Review of The Island House by Posie Graeme-Evans

Thursday, 1 August 2013

Review of The Island House by Posie Graeme-Evans

In 2011 Freya Dane, a Ph.D. candidate in archaeology, arrives on the ancient Scottish island of Findnar. After years of estrangement from her father, himself an archaeologist who recently died, Freya has come to find out what she can about his work. As she reads through his research notes, she sees he learned a great deal about the Viking and Christian history of the island. But what he found only scratches the surface of the discoveries Freya is about to make.

In 800 A.D. a Pictish girl named Signy loses her entire family during a Viking raid. She is taken in by the surviving members of the Christian community on Findnar, but when she falls deeply in love with a Viking boy, she is cast out. She eventually becomes a nun and finds herself at the center of the clash between the island’s three religious cultures. The tragedy of her story is that, in the end, she must choose among her adopted faith, her native religion, and the man she loves.

Centuries apart, Freya and Signy are each on the verge of life-changing events that will bring present-day and Viking-era Scotland together. The Island House plunges the reader into a past that never dies and a love that reaches out across a thousand years.
The story revolves around the life of Freya and Signy who is living on a Scottish island that is small called Findnar. Though they are separated by many years, Freya is in the present day and Signy is from the Viking age.

Signy lived on the island during the Viking reign and Freya's father left her have the island. The island is the one of the things that connects the two women together through out time. Freya is researching the life of Signy and what her life was like when she lived on this island years before.

Though in Signy's life her whole family have been killed and it is only her now, until she meets a nice man called Bear. Together they are both are taken under the wing of a nun. The nun is part of the religious group of other nuns and priests that were able to not get hurt or found by the Viking's.
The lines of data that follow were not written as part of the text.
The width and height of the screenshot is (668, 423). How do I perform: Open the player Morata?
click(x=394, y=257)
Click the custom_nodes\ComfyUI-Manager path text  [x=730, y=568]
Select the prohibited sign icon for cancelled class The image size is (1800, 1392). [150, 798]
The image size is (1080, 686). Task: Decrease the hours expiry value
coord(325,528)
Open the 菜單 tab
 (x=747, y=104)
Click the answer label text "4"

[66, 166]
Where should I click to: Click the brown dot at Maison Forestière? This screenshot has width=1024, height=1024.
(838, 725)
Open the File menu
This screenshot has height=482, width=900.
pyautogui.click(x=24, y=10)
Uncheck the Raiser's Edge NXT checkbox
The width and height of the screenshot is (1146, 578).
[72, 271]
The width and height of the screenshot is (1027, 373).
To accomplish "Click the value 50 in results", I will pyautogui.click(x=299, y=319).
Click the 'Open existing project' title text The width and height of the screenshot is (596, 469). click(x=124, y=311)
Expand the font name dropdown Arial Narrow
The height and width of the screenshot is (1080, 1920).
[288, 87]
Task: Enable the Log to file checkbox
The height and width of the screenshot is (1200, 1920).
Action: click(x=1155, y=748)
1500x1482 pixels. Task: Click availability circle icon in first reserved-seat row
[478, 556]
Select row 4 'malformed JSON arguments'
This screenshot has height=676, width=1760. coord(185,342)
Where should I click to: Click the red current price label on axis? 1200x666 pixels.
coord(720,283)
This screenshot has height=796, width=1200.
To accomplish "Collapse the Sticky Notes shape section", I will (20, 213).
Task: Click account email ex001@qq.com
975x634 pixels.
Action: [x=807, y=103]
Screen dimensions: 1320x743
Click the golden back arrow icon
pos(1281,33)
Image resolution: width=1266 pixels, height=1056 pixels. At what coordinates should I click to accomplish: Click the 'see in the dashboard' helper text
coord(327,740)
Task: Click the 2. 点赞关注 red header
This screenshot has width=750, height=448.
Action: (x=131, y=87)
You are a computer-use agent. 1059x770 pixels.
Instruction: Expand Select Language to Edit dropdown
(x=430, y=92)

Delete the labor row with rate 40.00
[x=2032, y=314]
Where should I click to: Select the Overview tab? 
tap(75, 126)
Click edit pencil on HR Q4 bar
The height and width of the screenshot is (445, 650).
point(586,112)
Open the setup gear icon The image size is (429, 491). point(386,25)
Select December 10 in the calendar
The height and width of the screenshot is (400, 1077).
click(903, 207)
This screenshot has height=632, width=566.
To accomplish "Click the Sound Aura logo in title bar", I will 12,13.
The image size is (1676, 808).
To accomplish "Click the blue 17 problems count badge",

When Freya's father passes away, he leaves her the island that is Findnar. Freya being an archaeologist can help but go and explore this amazing island and find out about the people who lived on there years ago. That is how Freya comes to learn about the life that Signy lived on the island.

As the story progresses as Freya learn more about the life that Signy lives the more Freya learn about her own life and about the story of her life that is still left to be written. This novel is very moving, with two likeable characters that make very strong characters.

Even though this book is not a genre that I would normally pick up, it does contain romance parts that made reading it worthwhile. It is a historical novel that is cast across years that separate these two woman who both live on the amazing island that is full of tales yet to be told.

It does contain violence themes, but the story makes up for the violence in the amazing story of these two women's that is beautifully told even though they lived in different times.

If I had to sum this book up in a sentence it would be, "A story that no matter what time period you are from will move you just by reading the amazing story of Freya and Signy and the one place they both call home".

I have to give this book a 4/5, it is really amazing that I would recommended to anyone who loves history and romance.

It is out now to purchase.

It is published by Hodder & Stoughton.

I would like to thank the people at Hodder & Stoughton for gibing me a copy to read.


Posie Graeme-Evans has worked in the Australian film and television industry for the last twenty-five years as an editor, director, and producer on hundreds of prime-time television programs, including McLeod's Daughters and Hi-5. She lives in Sydney with her husband and creative partner, Andrew Blaxland.